Peiting – Es ist ein kleiner Vorgeschmack auf die Play-offs: Zweimal binnen zweier Tage geht es für den EC Peiting gegen das selbe Team. Für ihn als Trainer „ist das ganz gut“, sagt ECP-Coach Sebastian Buchwieser. „Du kannst dich voll und ganz auf einen Gegner vorbereiten.“ Der hat es allerdings in sich: es ist der SC Riessersee. Und das ist schon etwas anderes, „als wenn du zweimal gegen Höchstadt spielst“, sagt Co-Trainer Markus Keppeler. „Da könnte es speziell im zweiten Spiel schon hitziger werden.“ Im jüngsten Aufeinandertreffen vor vier Wochen (Peiting verlor mit 2:3) ging es schon hoch her. Das Geschehen damals „spielt jetzt keine Rolle mehr“, so Buchwieser.
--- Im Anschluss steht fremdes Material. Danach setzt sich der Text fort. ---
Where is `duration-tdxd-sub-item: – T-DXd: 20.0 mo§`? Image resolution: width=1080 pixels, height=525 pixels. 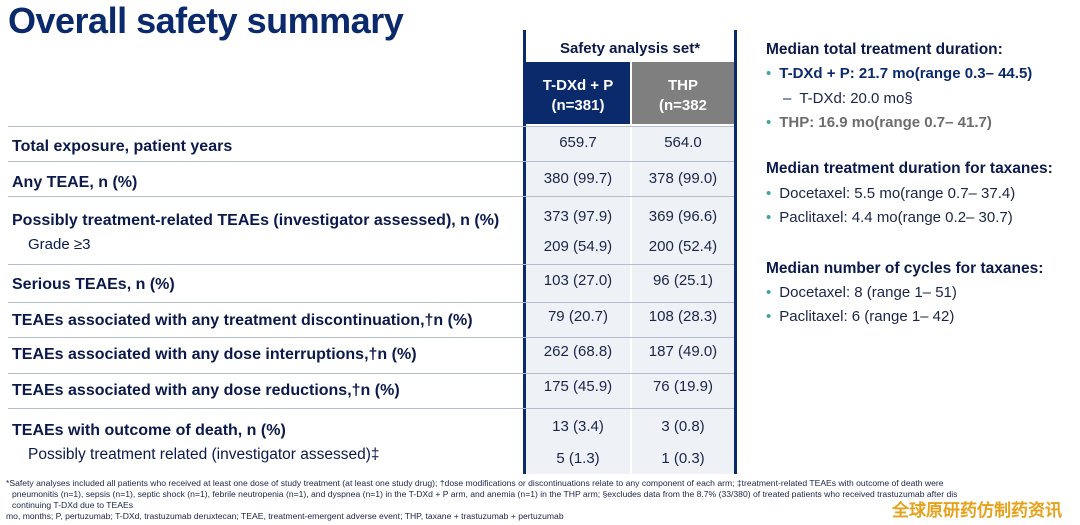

Duelle mit dem SC Riessersee – dort hat Buchwieser seine komplette Nachwuchszeit verbracht – „sind besondere Spiele. Da brauchen wir uns nichts vorzulügen“. Gut also, dass die Peitinger sportlich mit Siegen über Höchstadt (5:3) und Lindau (4:0) wieder in die Spur zurückgefunden haben. Riessersee, gibt Buchwieser zu bedenken, „ist allerdings ein anderes Kaliber“. Der Gegner habe „eine Profi-Mannschaft, die auch unter professionellen Bedingungen trainiert“. Um gegen den SCR etwas zu holen, müssten die Spieler das Tempo hochhalten, die Scheibe schnell nach vorn bringen, sich im eigenen Drittel bei Zweikämpfen unterstützen. „Du musst vor allem im Kopf schnell sein“, sagt Buchwieser. Allein vom Läuferischen her ist Riessersee „in dieser Liga Extra-Klasse“, so der ECP-Coach.

Was den Kader betrifft, ist Buchwieser froh, dass in Wayne Lucas (22/kam vom ERC Sonthofen) ein Verteidiger verpflichtet werden konnte. Von dem neuen Mann dürfe man jetzt aber keine Wunderdinge erwarten, so Co-Trainer Keppeler. Immerhin: Dank des Neuzugangs stehen dem ECP für die Derbys fünf etatmäßige Verteidiger zur Verfügung. Ansonsten wären es nur vier gewesen, da Alexander Winkler gegen Lindau eine Spieldauerstrafe kassiert hat. So schlimm die Personallage auch geworden wäre, eines stand fest: „Weder der Trainer, noch der Co-Trainer, noch der technische Leiter (Gordon Borberg, d. Red.) wären aufs Eis gegangen“, sagt der Coach mit Augenzwinkern. Mit wem Neuzugang Lucas ein Verteidiger-Duo bilden wird, wird Buchwieser erst noch entscheiden. Sicher ist, dass Thomas Heger ebenfalls in der Defensive spielen wird.